A classroom full of children is kept late, missing the start of lunchtime, because of poor behaviour. This class has a record of such, and the headmaster – a boorish man with little regard for nuance – is all for giving every one of the 40 children a detention.
Others in the staffroom object to this, believing that much of the trouble can be blamed on just seven students. Work was carried out, under the headmaster’s predecessor, to identify the difficult individuals and a policy has already been drawn up.
The headmaster does not much care to argue the point, for there are many more pressing matters that occupy his time and, to the extent that he has one, his mind. So he accepts the limitation and tasks his deputies to deal with it quickly whilst he sits down to work on a new, school-wide ‘code of conduct’.
The next day, the same class causes trouble. Their teacher, empowered by this temporary order, releases all but the seven perpetrators. She knows that several of those she has released are actually responsible for the trouble, but as their parents are on the school’s governing council she thinks it wise to overlook their misdeeds. She informs the seven that they are not to come to class tomorrow, and will sit their lessons in a separate room under the tutelage of the school’s loud and sadistic PE teacher. Additionally, they are each to receive detention for one week.
Knowing that one of the seven has a troubled home-life, the teacher sits him aside and informs him that his parents are to be brought in so that they may discuss the best way to solve the problem.
The teacher sends the boys away; the new measures will take effect immediately.

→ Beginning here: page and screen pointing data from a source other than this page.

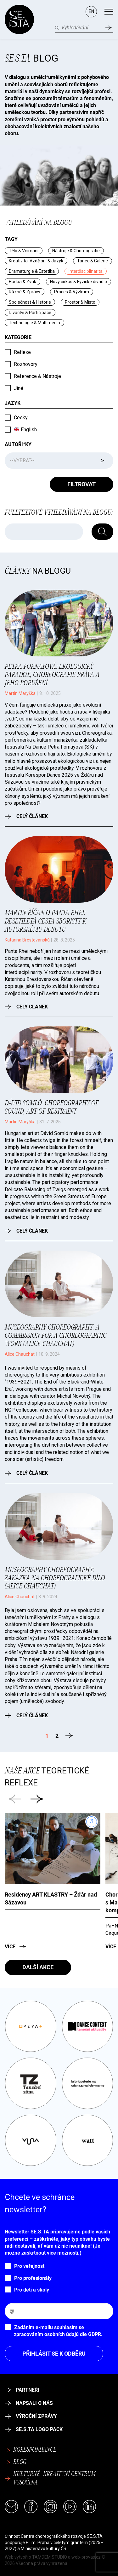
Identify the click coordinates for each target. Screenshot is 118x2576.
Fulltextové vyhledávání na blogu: (59, 513)
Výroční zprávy (31, 2416)
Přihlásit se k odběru (54, 2353)
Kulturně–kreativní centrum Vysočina (50, 2478)
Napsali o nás (29, 2403)
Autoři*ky (18, 444)
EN (91, 11)
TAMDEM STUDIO (49, 2557)
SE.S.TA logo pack (34, 2429)
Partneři (22, 2390)
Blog (31, 58)
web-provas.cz (86, 2557)
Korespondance (30, 2450)
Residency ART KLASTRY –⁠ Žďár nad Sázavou (51, 1898)
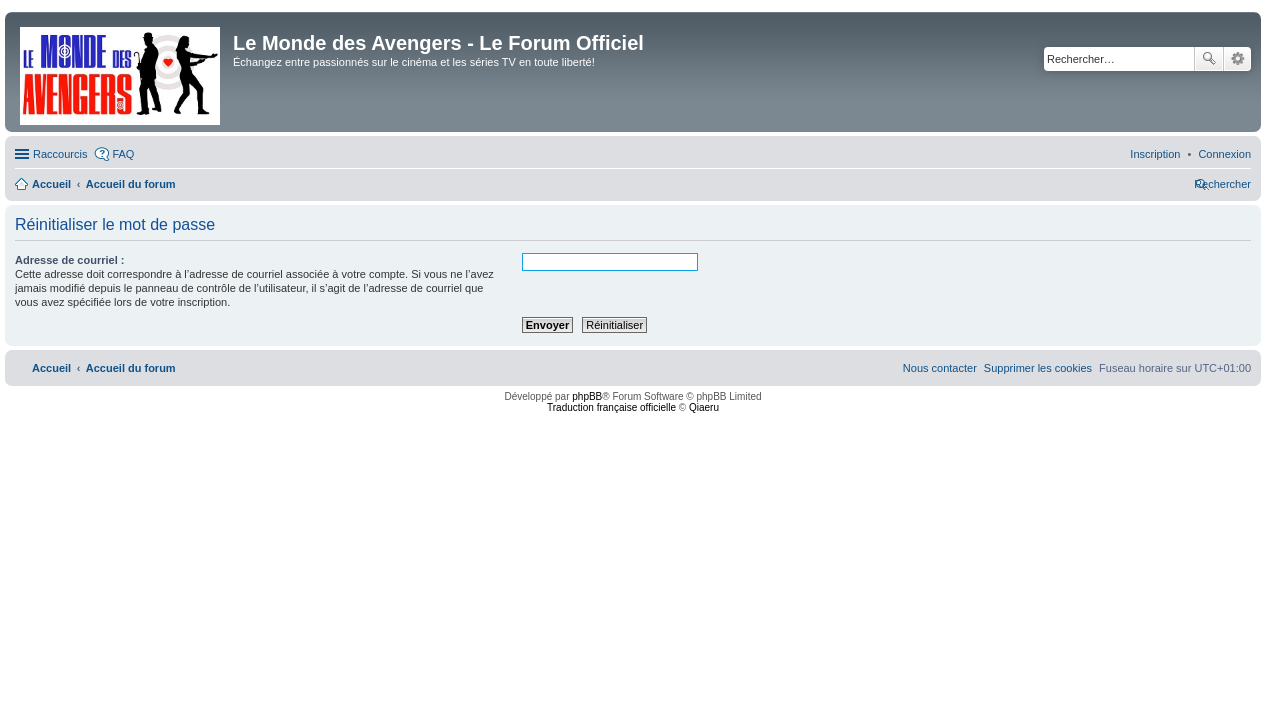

The next day, one of the headmaster’s professional rivals – whom he has very recently beaten to promotion – calls her friend at the local newspaper. She informs them that, because of trouble in the school, the headmaster has placed every child in detention for a whole year! She tells the reporter that she believes he has done this because most of the school is of an ethnic minority, and previous statements made by the headmaster have given her cause to suspect him of racial prejudice. She states that those students who are white and British are getting preferential treatment, and that the ban itself is evidence that her suspicions were well-founded.
The newspaper goes to print. Parents are outraged. They organise protests. The national newspapers cover the story, and each runs headlines containing the word “racist ban.” This becomes a popular refrain on social media.
Now, one might find much to disagree with in the actions of the headmaster. One might, at the same time, deplore the brazen lies told by the headmaster’s rival and repeated unquestioningly by the local and national newspapers. The headmaster, though an oaf, has not done what the papers claim he has done. And one sees that, quite obviously, it is possible to hold the view that lies have been told to make the headmaster’s policy seem very much worse than it actually is.